>> begin Passage given
# Orlando to Washington DC



## Porter20 (Sep 25, 2012)

I am embarrassed how long it took for me to post this report - but after reading so many reports on here, I wanted to post one two.

In March of this year, we decided to spend half a week in Washington, DC & then the other half of the week at the Delaware beaches. Orginially, we were going to take the Auto Train up and then drive back. But we got a great deal on return flight tickets, so then we had to figure out how to get up there. After talking with my 7 year old daughter, she was disappointed to learn that we were not going to take the train - so her and I decided to take the train; while my wife chose to fly up. I am formerly a seasoned airline traveler - I have collected in the neighborhood of 750K frequent flyer miles - but admittedly got burned out from the travel and now dread going to an airport.

We dropped off Mom at the airport in the morning (she went to school in DC so was going in early to see some friends) and then we took a cab to the train station. We were there about an hour early, scanned our printout, got tickets and waited. The train was about 35 mins late. When it showed up, we boarded car 9812; roomette 001. Our SCA was Jim. After we got settled, Jim stopped by and recommended that we go eat lunch. I was impressed with how roomy the little roomette was. We fit comfortably with two rollerbags, two backpacks & small cooler. As the train left the station, my daughter and I had a great time pointing out the familiar sights as we rolled downed the tracks. We lived about 3 blocks from the tracks, so we saw our favorite ice cream parlor, taco stand, local park we play in, downtown buildings. She was amazed and couldn't take pictures fast enough.

When we finally made it to the dining car for lunch, we were paired with a couple from South Florida who were on their way to Boston and wanted a different way to travel. We had a pleasant conversation and most of revolved around my daughter and what were going to see in DC. For lunch I had the soup & salad and Ansley had the kids pizza. The soup was surprising good (spicey corn & shrimp chowder) and the salad was lettuce. The pizza look okay; my little girl devoured it anyway - cause it's pizza. We then went back to the car, played some card games, did some reading and just general chatting until dinner time.
>> end Passage given
>> begin Listed entries
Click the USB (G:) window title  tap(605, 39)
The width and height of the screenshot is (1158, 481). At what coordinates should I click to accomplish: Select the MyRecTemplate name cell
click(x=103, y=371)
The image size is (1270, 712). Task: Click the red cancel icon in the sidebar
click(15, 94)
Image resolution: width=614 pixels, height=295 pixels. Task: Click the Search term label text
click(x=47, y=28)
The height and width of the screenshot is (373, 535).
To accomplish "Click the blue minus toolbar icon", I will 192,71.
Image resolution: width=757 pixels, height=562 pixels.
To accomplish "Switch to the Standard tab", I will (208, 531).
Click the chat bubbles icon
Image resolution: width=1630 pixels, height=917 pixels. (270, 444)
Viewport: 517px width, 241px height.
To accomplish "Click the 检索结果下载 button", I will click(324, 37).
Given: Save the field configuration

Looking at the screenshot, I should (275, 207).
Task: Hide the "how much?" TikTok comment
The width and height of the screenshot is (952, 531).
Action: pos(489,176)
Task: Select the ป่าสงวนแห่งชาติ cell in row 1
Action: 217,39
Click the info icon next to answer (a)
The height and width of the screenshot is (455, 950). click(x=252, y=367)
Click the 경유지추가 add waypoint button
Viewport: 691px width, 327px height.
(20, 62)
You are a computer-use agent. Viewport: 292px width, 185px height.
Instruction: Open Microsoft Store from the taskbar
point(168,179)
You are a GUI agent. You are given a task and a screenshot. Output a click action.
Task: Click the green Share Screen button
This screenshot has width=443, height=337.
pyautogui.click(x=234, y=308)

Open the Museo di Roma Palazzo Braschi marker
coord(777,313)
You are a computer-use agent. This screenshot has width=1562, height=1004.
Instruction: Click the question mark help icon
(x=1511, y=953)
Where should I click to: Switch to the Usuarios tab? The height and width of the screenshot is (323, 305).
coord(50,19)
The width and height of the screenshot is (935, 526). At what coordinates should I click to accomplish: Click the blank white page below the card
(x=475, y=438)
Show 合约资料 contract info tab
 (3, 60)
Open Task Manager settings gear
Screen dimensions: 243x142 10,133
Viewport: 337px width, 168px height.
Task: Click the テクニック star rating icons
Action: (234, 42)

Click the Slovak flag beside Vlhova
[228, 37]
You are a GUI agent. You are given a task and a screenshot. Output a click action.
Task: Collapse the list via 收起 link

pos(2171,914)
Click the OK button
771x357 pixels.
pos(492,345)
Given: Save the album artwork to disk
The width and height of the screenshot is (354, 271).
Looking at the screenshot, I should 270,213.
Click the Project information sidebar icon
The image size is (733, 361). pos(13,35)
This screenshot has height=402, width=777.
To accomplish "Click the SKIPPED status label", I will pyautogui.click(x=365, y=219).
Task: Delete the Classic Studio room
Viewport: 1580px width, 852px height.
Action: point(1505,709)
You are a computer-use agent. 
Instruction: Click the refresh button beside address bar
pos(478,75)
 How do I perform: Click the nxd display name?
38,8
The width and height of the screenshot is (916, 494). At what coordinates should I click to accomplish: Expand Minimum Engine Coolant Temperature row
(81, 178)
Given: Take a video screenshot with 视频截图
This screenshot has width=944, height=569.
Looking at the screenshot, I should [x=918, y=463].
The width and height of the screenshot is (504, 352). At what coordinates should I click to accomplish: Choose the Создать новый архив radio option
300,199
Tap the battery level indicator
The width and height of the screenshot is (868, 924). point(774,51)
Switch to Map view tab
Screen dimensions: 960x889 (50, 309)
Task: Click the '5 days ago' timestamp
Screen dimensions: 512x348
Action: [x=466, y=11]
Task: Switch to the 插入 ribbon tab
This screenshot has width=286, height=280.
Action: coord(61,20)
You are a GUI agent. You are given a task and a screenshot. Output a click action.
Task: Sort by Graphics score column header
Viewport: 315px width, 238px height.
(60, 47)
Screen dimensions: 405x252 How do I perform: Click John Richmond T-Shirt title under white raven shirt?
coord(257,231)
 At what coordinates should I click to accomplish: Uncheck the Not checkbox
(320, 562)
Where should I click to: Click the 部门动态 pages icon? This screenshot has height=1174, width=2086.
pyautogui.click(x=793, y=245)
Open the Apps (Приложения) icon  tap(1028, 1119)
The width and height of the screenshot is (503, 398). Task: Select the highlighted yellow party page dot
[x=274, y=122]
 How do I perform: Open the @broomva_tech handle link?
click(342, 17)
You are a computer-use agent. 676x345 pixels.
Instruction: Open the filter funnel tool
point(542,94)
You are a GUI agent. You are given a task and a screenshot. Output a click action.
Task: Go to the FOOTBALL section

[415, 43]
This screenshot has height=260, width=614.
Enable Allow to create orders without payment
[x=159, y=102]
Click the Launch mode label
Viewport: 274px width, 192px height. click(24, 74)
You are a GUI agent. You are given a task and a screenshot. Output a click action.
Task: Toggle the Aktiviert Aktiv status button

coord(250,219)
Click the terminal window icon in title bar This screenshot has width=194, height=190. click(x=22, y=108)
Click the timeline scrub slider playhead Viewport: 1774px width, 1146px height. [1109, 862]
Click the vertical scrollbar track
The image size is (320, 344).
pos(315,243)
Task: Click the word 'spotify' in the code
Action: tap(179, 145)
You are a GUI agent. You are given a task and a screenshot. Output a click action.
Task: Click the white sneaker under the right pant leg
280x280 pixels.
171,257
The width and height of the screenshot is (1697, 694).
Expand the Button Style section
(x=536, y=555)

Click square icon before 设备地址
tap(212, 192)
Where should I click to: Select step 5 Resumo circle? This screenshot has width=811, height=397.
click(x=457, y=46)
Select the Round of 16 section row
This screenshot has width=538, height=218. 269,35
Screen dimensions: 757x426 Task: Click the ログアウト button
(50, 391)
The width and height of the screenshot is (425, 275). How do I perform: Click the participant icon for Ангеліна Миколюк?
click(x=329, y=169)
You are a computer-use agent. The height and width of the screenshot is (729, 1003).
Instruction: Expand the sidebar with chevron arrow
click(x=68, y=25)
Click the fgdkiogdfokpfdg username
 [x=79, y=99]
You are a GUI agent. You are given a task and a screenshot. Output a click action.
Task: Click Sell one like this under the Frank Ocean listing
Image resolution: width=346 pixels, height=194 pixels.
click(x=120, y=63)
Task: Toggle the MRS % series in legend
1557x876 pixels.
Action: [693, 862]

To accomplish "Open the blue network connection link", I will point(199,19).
>> end Listed entries
Direction A:
In the Orlando to Washington DC trip report, which car and roomette did the writer and the daughter board?
Direction B:
Pick up the Orlando to Washington DC trip report after its final sentence and write the paragraph that comes next.

Output A:
Car 9812, roomette 001.

Output B:
At dinner, we were paired with a couple who were from Lakeland and headed to Canada for the week. This was their third train trip and they really loved to travel this way. For dinner, my daughter had the Steak and I had crabcakes. Growing up on crabcakes I was hesitant but the Crabcakes had Tom Douglas's name attached to them and he is one of my more favorite chefs; so I rolled the dice. I was extremely impressed. Were they the best I have ever had - no; but they were far from the worst and I would gladly order them again. My daughter's steak was cooked perfectly and had great flavor. I barely had finished cutting it up before she finished it off. I had the half bottle of wine (which was Coppola) and it was excellent as well.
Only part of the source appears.